A pivotal figure in the transition from Impressionism (think Monet's "Water Lilies") to Cubism (Picasso), French Post-Impressionist painter Paul Cézanne invented a new way to represent three-dimensional space on canvas, breaking traditions that had been in place since the Renaissance and influencing generations of artists to come. British author Alex Danchev discusses his new book, Cézanne: A Life, in a Rainy Day Books-sponsored talk at the Nelson-Atkins Museum of Art. In a phone conversation with The Pitch, Danchev explains what makes Cézanne such a noteworthy subject.

The Pitch: You're a professor of international relations. Why have you chosen art as one of your major areas of scholarship?

Danchev: I try to combine the general realm of art or works of the imagination with the realm of politics and international relations. I teach on art and war, for example, and I often write biographies. We should be treating the lives of artists more like the world's historical figures, to bring them out of the ghetto of art and into history. Cézanne was truly one of the world's historical figures in the sense that he is one of the people who created the modern world for us.

You begin your book by declaring Cézanne's 1907 posthumous retrospective in Paris as the most consequential exhibition of modern times. That's a pretty bold statement.

Cézanne died the previous year. When he died, the people who knew most about him were his fellow artists: Renoir, Monet and so on. They collected his work. They tried to understand what he was doing.

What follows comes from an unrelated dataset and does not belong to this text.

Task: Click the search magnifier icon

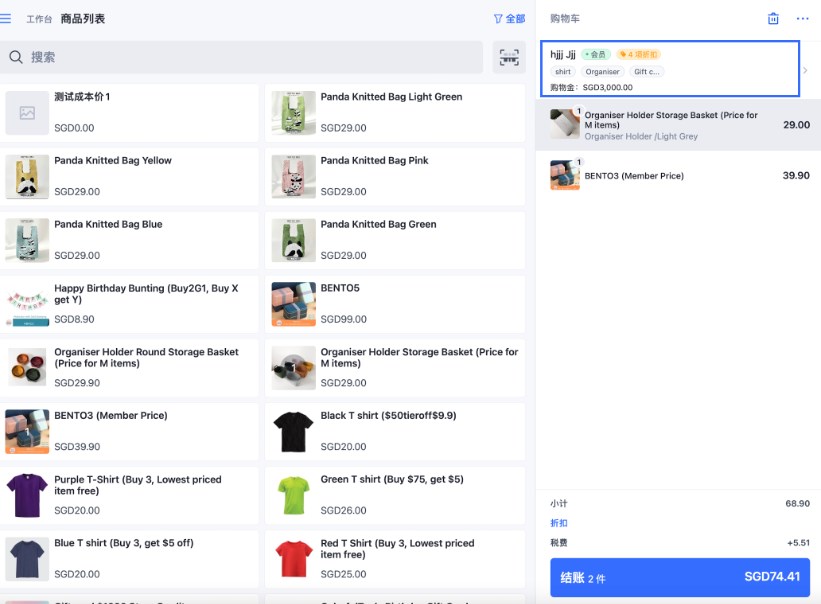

He wasn't really famous or well-known beyond those artists. Most people had never seen Cézanne's work. They may have heard he was doing amazing paintings, but they wouldn't have been able to see any because they weren't in museums. They were in private collections. Something like 56 Cézannes in the middle of Paris — that was more Cézannes than anyone had seen before. Everyone went. People came from all over Europe and North America to see for the first time what the legendary painter had been doing. Some of the visitors there used what Cézanne had been doing in their own work. For example: Picasso, Braque and the Cubists.

Early on in the book, you use a quote from painter and theorist Maurice Denis: "I have never heard an admirer of Cézanne give me a clear and precise reason for his admiration." How would you explain your admiration clearly, precisely and succinctly?

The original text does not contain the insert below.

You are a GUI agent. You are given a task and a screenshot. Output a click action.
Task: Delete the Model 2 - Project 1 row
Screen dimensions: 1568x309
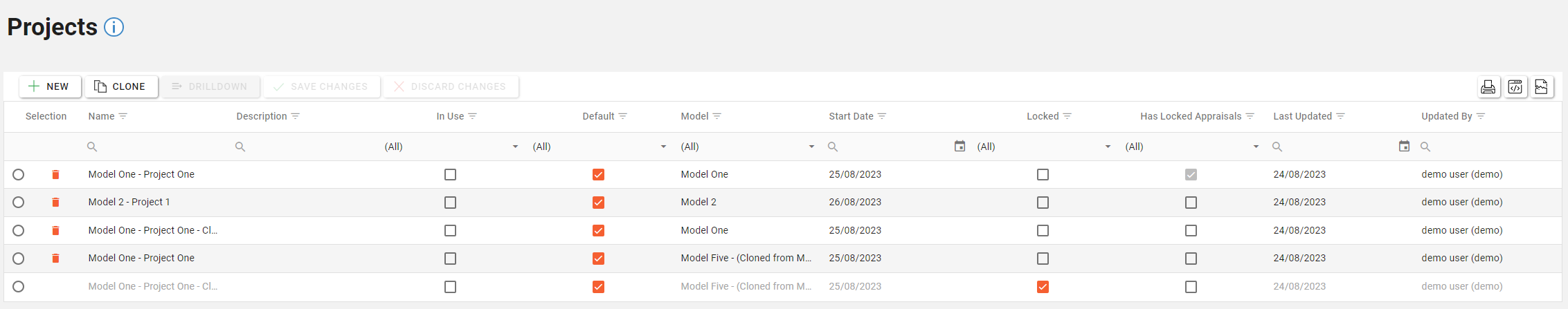pos(56,203)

If you spend 500 pages of a book explaining this, it's difficult to explain it in a sentence or two. Cézanne painted like no one else before him. Quite a lot of people say that. It looked utterly new and strange and took some getting used to. What was new about it was that he often dispensed with the conventions of painting that people had got used to, the usual sort of perspective, where things look smaller as they recede in space. That doesn't necessarily happen in Cézanne's paintings. Things might be at a slant, rather than straight up. The colors might be muddled; you might have a blue tree and some red sky. I admire all this because he made it work. He made you see the world as he saw it — but a new world, a Cézanne world.

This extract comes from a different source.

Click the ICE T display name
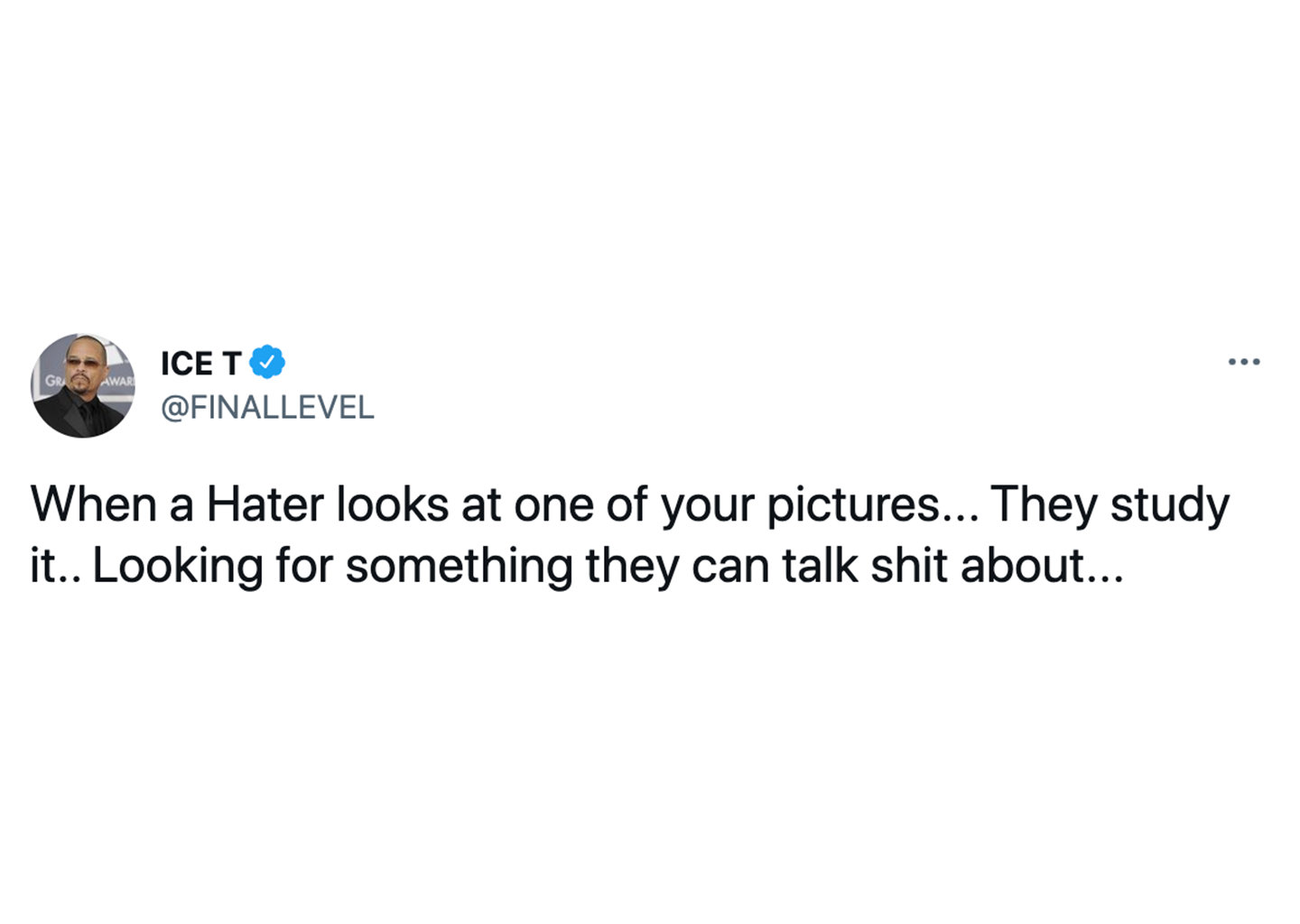Screen dimensions: 1300x924 click(200, 363)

Several of Cézanne's associates described him as tormented with self-doubt. That's a recurring theme in the lives of modern artists — the tormented genius in his studio.

Cézanne is associated very much with the torment of self-doubt. Probably the most famous article written about him is called "Cézanne's Doubt." That was written by a philosopher [Maurice Merleau-Ponty] in 1945, well after he died. It was an indication of just how much he was associated with the idea of the great, tormented artist. He has become the great tormented artist in many people's eyes.